If three ghosts visited me on Christmas Eve I’d call a priest, not buy everyone a turkey.
Hairdresser: what’ll it be
Me: a haircut, dipshit
What’s green, fuzzy, has four legs, and will kill you if it falls out of a tree?
.
.
A pool table
i love being in STEM (shenanigans, tomfoolery, escapades, and mischief)
Dragged myself to the fridge because I promised myself I’d be productive tonight and god knows the ice cream isn’t gonna eat itself
I just tried to make coffee with my air fryer, so TGIF
I need to babyproof my house.
I’m not having a baby, I’m just extremely clumsy
*holds seashell to ear* new shell who dis
“you need to step outside your comfort zone” i have $17 in my bank account
Me: I don’t understand why I’m not losing weight.
Husband: Maybe it’s the 5,000 calories in gummies you eat every day.
Me: They’re vitamins!
I just met my daughter’s friend’s mom for the first time and she introduced herself by saying, “Hi, I’m Olivia’s mom, you’ve probably heard me yelling in the background of their Zoom calls.”
It’s great that doctors are now offering digital appointments, but my online gyno checkup was really awkward.
i love banana bread you just buy a bunch of bananas and then ignore them for a while and finally you’re like ok u will be bread now
Don’t tell me a program may contain nudity.

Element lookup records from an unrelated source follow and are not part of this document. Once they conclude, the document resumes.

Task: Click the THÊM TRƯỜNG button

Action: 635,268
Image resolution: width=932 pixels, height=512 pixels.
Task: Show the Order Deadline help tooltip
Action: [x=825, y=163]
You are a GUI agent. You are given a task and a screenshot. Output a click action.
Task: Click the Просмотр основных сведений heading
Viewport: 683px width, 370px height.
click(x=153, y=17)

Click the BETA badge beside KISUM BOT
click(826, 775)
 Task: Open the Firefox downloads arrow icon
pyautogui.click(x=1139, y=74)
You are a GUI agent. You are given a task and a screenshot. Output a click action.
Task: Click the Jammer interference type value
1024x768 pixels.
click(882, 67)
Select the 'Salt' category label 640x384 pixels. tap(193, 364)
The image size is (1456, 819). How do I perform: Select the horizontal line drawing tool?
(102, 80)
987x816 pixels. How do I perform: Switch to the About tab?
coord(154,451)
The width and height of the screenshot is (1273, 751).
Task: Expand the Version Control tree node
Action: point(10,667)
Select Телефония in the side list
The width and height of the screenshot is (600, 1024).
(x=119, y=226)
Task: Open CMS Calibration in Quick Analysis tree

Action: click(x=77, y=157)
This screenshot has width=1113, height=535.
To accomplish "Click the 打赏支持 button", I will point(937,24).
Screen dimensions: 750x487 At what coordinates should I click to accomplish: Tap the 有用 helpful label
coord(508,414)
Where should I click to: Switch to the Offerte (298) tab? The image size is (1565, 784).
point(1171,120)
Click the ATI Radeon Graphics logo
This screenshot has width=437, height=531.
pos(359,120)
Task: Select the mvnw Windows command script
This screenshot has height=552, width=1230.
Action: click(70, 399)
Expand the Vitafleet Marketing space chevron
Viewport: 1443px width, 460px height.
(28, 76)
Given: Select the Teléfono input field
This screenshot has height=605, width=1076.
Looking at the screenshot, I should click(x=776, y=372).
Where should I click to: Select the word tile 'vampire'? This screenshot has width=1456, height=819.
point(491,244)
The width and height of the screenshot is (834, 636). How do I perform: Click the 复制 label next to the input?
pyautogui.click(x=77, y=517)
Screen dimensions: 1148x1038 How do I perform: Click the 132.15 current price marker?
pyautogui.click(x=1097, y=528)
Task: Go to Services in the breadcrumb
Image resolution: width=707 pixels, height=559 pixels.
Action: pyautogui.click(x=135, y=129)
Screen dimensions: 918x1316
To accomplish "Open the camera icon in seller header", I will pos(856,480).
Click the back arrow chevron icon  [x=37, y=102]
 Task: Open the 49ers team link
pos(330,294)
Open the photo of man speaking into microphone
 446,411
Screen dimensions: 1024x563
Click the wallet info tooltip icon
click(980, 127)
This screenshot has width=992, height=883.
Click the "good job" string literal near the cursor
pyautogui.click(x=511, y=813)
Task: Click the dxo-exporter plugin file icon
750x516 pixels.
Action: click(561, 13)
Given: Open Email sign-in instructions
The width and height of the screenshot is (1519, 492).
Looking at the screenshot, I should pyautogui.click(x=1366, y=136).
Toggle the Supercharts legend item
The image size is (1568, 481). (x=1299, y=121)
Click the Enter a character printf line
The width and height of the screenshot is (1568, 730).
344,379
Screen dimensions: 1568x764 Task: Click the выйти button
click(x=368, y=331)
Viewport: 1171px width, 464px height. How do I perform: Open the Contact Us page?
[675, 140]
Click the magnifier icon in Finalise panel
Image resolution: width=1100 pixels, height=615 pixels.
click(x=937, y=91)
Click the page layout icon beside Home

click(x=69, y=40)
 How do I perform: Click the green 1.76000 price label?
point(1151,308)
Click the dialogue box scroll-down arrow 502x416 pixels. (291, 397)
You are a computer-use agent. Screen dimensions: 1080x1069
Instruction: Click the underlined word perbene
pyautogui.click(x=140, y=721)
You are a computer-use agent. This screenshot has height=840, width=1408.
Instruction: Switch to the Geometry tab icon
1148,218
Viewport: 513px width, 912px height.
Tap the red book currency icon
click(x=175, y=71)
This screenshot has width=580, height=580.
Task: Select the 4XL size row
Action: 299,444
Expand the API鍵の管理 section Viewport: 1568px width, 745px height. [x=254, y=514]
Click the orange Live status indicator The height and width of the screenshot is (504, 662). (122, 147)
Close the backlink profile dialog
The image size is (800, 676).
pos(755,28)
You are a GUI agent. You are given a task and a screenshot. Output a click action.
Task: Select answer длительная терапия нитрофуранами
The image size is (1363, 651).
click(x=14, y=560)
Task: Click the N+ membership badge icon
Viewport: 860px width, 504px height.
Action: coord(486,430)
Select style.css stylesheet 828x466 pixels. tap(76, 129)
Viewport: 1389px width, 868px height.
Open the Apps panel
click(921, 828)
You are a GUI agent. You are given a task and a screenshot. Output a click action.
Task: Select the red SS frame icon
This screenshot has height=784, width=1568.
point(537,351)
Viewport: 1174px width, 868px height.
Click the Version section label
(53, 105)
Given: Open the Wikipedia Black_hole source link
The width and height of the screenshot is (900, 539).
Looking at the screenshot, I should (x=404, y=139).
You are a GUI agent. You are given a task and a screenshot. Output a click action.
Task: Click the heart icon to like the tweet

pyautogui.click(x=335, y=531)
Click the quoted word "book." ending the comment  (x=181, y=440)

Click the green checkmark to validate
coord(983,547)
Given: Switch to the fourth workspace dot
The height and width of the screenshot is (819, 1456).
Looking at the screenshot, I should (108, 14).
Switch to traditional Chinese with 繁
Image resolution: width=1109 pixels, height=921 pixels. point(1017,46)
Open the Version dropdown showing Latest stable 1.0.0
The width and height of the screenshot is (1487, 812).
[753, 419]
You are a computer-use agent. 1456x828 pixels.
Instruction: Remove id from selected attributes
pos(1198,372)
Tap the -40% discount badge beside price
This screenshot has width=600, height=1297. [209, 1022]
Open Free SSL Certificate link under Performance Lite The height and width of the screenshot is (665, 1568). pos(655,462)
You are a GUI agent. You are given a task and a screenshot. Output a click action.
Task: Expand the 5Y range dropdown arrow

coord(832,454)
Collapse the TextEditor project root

Tell me for sure so I don’t waste my time.
I thought she was the one. Then she put her entire email message in the subject line.
*NEW*
For BOXERS in the ring.
For lawyers writing BRIEFS.
For guitarists plucking G-STRINGS.PUNderwear ®
Comfort is No Laughing Matter™
No handshakes?! Then how am I supposed to know when the mating ritual is over?
It’s a bird. It’s a plane. It’s a pedestrian. Seriously, you’re hitting everything with your car.
“No new iPhone, I just wanted to talk about my feelings” – Tim Cook, hopefully
*remembers company is coming*
*checks all the garbage cans, switching out Walmart bags for real trash bags like some sort of rich person*
The first rule of fight club is: you do not tell mom that I let you watch fight club, kids
My husband just said that he’s eating dinner and then he’s coming to bed for dessert and honestly I’m just wondering how he found out about the peanut m&m’s I stashed in my nightstand.
got kicked out of the library this morning for starting a mosh pit
The moon’s water broke. You know what that means?
Baby Moon.
While the loss of Bruce Wayne’s parents was tragic, I’m grateful it happened decades ago and not in 2023 because he just would’ve become a true crime podcaster.
Social media: We’re getting rid of chronological order.
Everyone: NO!
SM: Cool, right?!
Everyone: NO!
SM: Glad you’re excited!
It’s bedtime so naturally my 6 year old is asking how many days we’ll stay alive.
Twitter is cool because you can sit in your underwear and talk to friends and if you try that in real life you will no longer be allowed within 500 feet of ANY Starbucks
i’ll never forget what my Grandad said to me just before he kicked the bucket
“Grandson…
how far do you think I can kick this bucket?”